Consistent with those directives, the district court should have identified each of the lesser offenses and provided a separate elements instruction for each with appropriate transitional language comparable to the opening paragraph of the instruction it did give.

Second, in combination with the undifferentiated instruction on lesser offenses, the verdict form amounted to an impermissible special interrogatory regarding those offenses. The verdict form effectively asked the jury to indicate whether it found the facts to be that Allen recklessly caused bodily injury to Reichengerger or whether it found she intentionally caused physical contact with him in a rude, insolent, or angry manner. Based on that indication on the verdict form, the district court then entered judgment against Allen for the particular lesser offense. The jurors did not functionally render a general verdict of guilty with respect to that offense. Indeed, as we have explained, the jurors were never even informed there were two lesser offenses to the charged crime.
The COA went on to apply a clearly erroneous reversal standard and held that Mr. Allen had met that standard. As a result, the COA reversed and remanded for a new trial.

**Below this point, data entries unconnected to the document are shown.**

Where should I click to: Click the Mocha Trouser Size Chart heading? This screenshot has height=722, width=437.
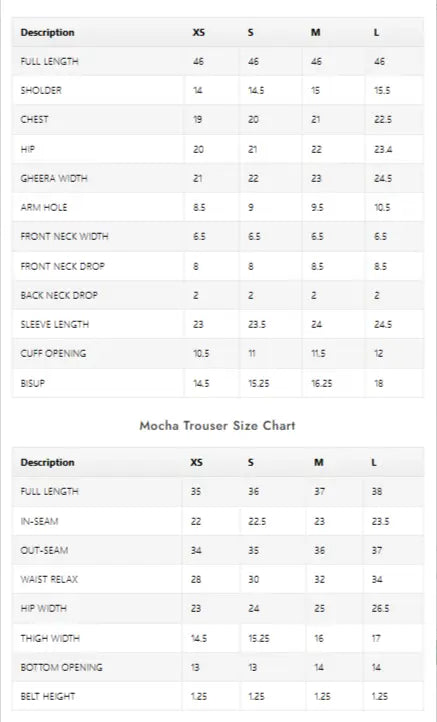pos(217,425)
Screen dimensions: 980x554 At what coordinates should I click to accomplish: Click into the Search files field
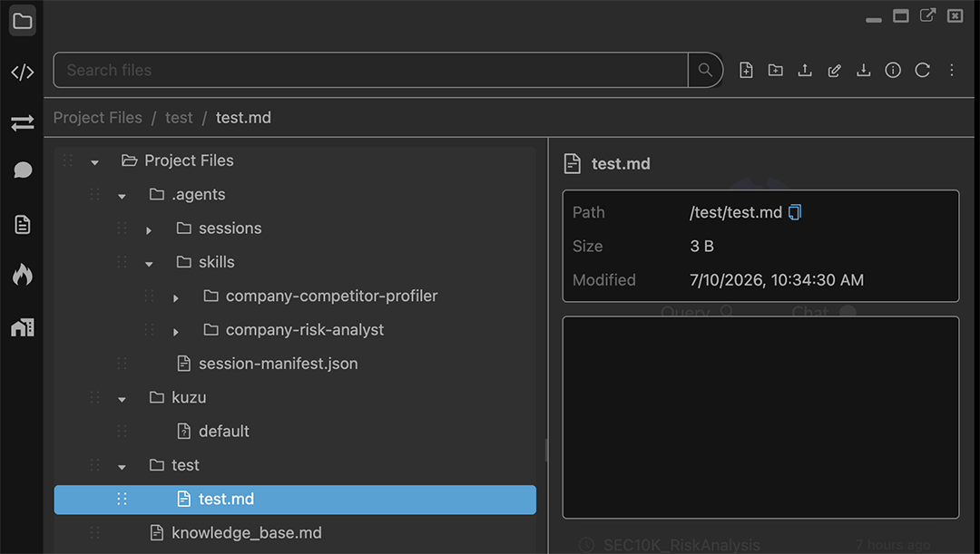(370, 70)
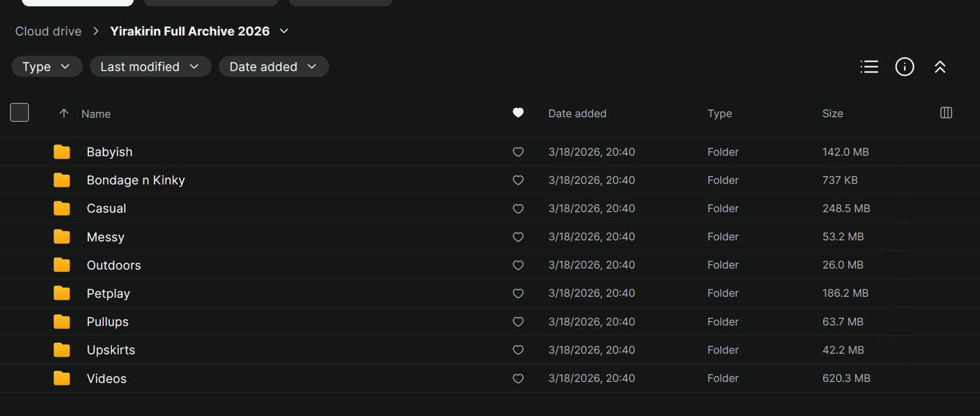Go back to Cloud drive breadcrumb

coord(48,31)
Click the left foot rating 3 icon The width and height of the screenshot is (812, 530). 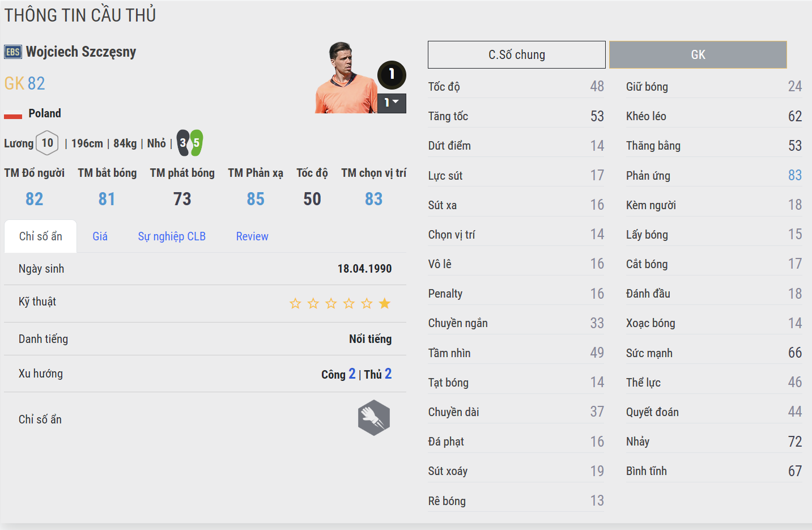tap(183, 143)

[Update: the state did not file a PR and the mandate issued on July 2, 2015.]

Sunday, June 14, 2015

Incomplete DC-70 advice requires new DUI trial

Jay Norton won in City of Overland Park v. Lull, No. 111,741 (Kan. App. March 13, 2015)(published by order of Kansas Supreme Court, June 9, 2015), obtaining a new trial in a Overland Park DUI prosecution. The primary question was whether the officer had substantially complied with the notice provisions of K.S.A. 8-1001(k). The COA found that the officer did not:
Here, it is undisputed that Officer Morse read the DC-70 form word for word with the exception of omitting paragraph 7. Thus, unlike Schilling or Menke, we clearly have an omission while reading the DC-70 form, not a misstatement. When dealing with an omission, this court has found no error when the omitted paragraph did not apply to the driver in any way. However, paragraph 7 clearly applied to Lull—Officer Morse in fact testified that Lull had told her it was his second DUI.
The district court's finding that notice to Lull did not have to include the actual duration of the applicable driving license suspension or civil penalty for failing an evidentiary test is erroneous and does not comply with the mandatory statutory requirements that certain notices be given. The purpose of the implied consent law is to coerce submission to chemical testing in part by the threat of statutory penalties of license suspension. To accomplish this, the legislature sought to convey to a driver the distinction between the specific penalties for refusing to take an evidentiary test and those penalties for having no prior occurrence or a second or subsequent occurrence.
The district court, in its ruling, and the City on appeal suggest that we should look at whether a driver refuses or elects to take the evidentiary test first and then determine if he or she had proper notice. However, K.S.A. 2012 Supp. 8-1001(k) clearly and unambiguously provides that all the required notices be given before asking the driver to submit to a breath test. By omitting paragraph 7, Officer Morse did not inform Lull that the statutory penalty for him as a repeat DUI offender was more severe for him than those described in paragraph 6, i.e., automatic suspension of driving license for 1 year instead of an automatic suspension of either 30 days or 1 year depending on his blood alcohol level. Thus, Lull did not receive the information necessary for him to make an informed decision as to whether to take the test or not.
The COA held that the district court should have suppressed Mr. Lull's refusal and that the error was not harmless. As a result, the COA remanded for a new trial.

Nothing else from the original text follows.